[EXCERPTED DATA — start]
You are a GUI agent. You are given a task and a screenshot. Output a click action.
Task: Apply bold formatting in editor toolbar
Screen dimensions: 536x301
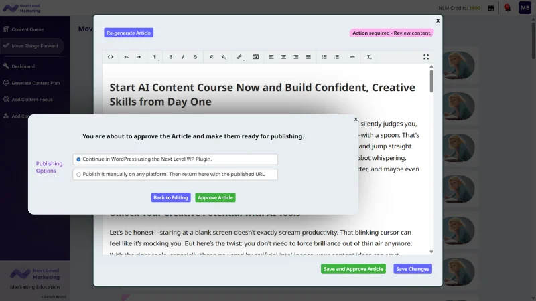[171, 57]
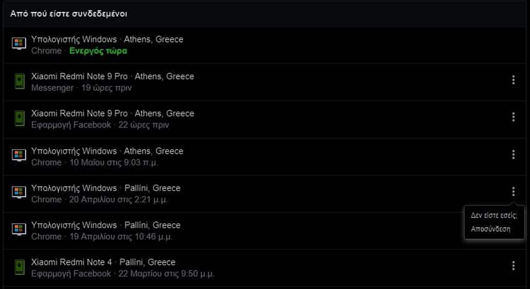The image size is (530, 289).
Task: Click Windows device icon for active Chrome session
Action: [x=19, y=44]
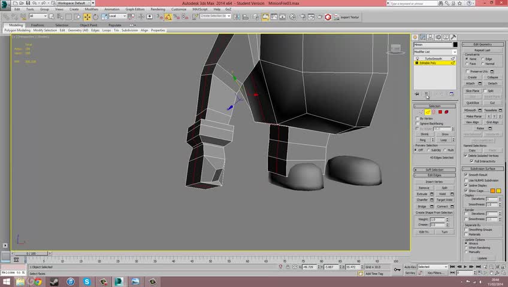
[EXCERPTED DATA — finish]
* [TASK STATEMENT] Quote the data above in full and without alteration; skip the pictures.

* [YOUR SOLUTION]
You are a GUI agent. You are given a task and a screenshot. Output a click action.
Task: Apply bold formatting in editor toolbar
Screen dimensions: 536x301
[171, 57]
The image size is (530, 289).
Task: Click Windows device icon for active Chrome session
Action: [x=19, y=44]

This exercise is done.